Verblieben also noch zwei Bretter! Der Toby an 2, der gezielt und gekonnt nach bestem Gewissen allen Vereinfachungen aus dem Wege ging und seinem Gegner das Leben so schwer wie möglich zu machen versuchte! Und an Brett 6 kämpfte Mathieu wie immer verbissen, wohl mit der Vorahnung, dass auch bei diesem Wettkampf er das Zöglein an der Wage werden sollte! Nach einer Ungenauigkeit im Mittelspiel dachte man bereits, Mathieus Gegner könnte das Ruder an sich reißen und entscheidenden Materialvorteil erlangen! Allerdings entschied sich dieser für eine Fortsetzung, die den Außenstehenden erstmal die Kinnladen runterholte…… Vermutlich hatte sein Gegner ein Matt erspäht, was sich jedoch nicht bewahrheiten sollte und „Matt-ieu“ temporär 2 Mehrfiguren bescherte! Allerdings wurde er dazu gezwungen, um Matt zu verhindern, seine Dame gegen des Gegners Turm zurückzugeben! Es entstand eine sehr interessante Stellung mit ungleicher Materialverteilung, in der Mathieu mit Turm/Läufer/Springer, sowie h und g Bauern gegen Dame mit h-,g-,f- und dem entfernten a-Bauern zu kämpfen hatte. Die Koordination seiner Figuren erwies sich dabei als äußerst gestört. Das war wirklich keine angenehme Aufgabe, die da auf Mathieu wartete! Allerdings zeigte auch er an diesem Tag, warum er eine wichtige Stütze unseres Teams ist! Den richtigen Remisweg erspäht, opferte er zielstrebig seinen Springer gegen den gegnerischen a-Bauern und baute seine Festung mit Läufer und Turm auf! Im Stile eines „Dworetski-Schülers“ demonstrierte er dann die Aussichtslosigkeit der weißen Sache und klammerte studienartig den Siegbringenden halben Punkt! Großes Kino!!! Als diese Großtat vollbracht war, und der Sieg uns unabnehmbar war, hatte auch Tobys Gegner keine Ambitionen mehr, seine Gewinnversuche auf Kosten des schönen Nachmittags fort zu setzten und gab die Partie remis, obgleich er natürlich weiterhin am Drücker war! Sehr fair von ihm! Aber explizit noch mal das Lob an Toby, der wahrlich Teamgeist an den Tag legte und seinem Gegner die Dinge nicht einfach gemacht hatte! Somit endet der Wettkampf zwischen Euskirchen 3 und Grünfeld 2 mit 3-5 für Grünfeld!
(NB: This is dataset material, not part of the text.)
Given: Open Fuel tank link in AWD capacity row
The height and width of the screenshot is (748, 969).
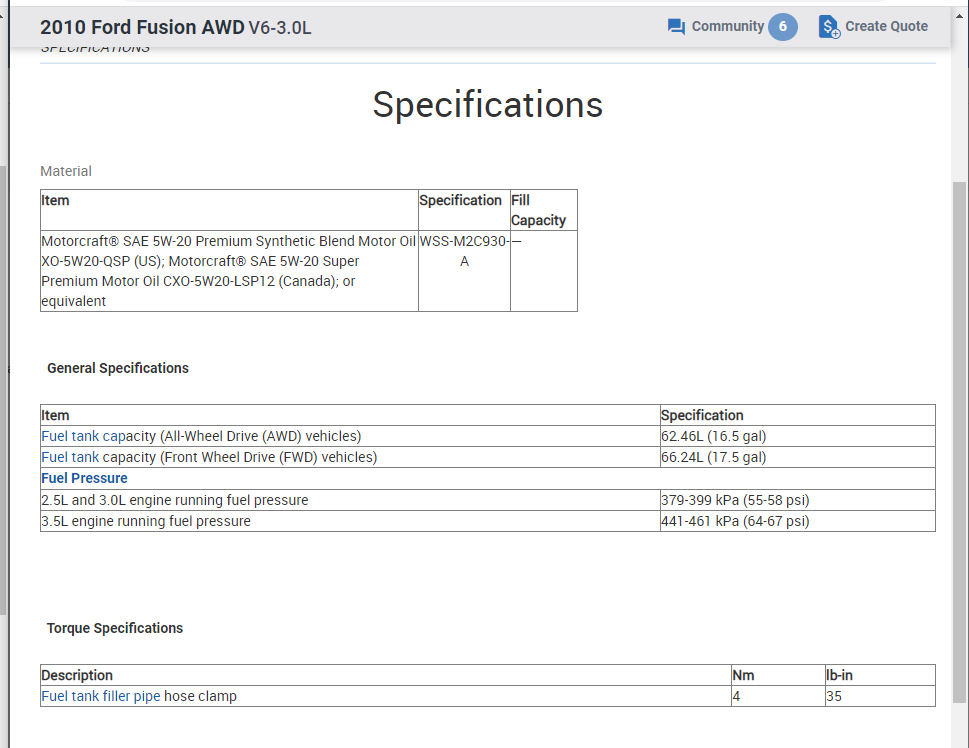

Wie fast schon obligatorisch in dieser Saison und an dieser Stelle gilt unser Dank den sympathischen Gegnern aus Euskirchen, die uns als eine durch und durch sympathische Truppe und als ein freundlicher Gastgeber in Erinnerung bleiben werden und denen wir für den Schlussspurt der Saison und darüber hinaus alles Gute wünschen! Beim nächsten Mal freuen wir uns, vom Heimkampf gegen die Porzer berichten zu dürfen! Ein sehr unangenehmer Gegner, auf dessen Gastspiel wir uns aber dennoch sehr freuen, da es auch zum Wiedersehen einiger uns nicht unbekannter Schachfreunde kommen sollte. Dieses Ereignis wird Anfang April über die Bühne gehen! Bis dahin gilt es für uns und unsere „Fans“ Besonnenheit walten zu lassen! Denn, obgleich die Vorzeichen gut zu sein scheinen, ist doch noch nichts erreicht! Mit dem Wissen darum und der Weisheit, dass „das nächste Spiel das schwerste ist“ endet dieser Bericht in der Hoffnung, dass es zu gegebener Zeit wieder ähnlich positive Neuigkeiten zu vermelden gibt! Bis dahin wünschen wir allen Schachfreunden interessante Partie und eine gute Zeit!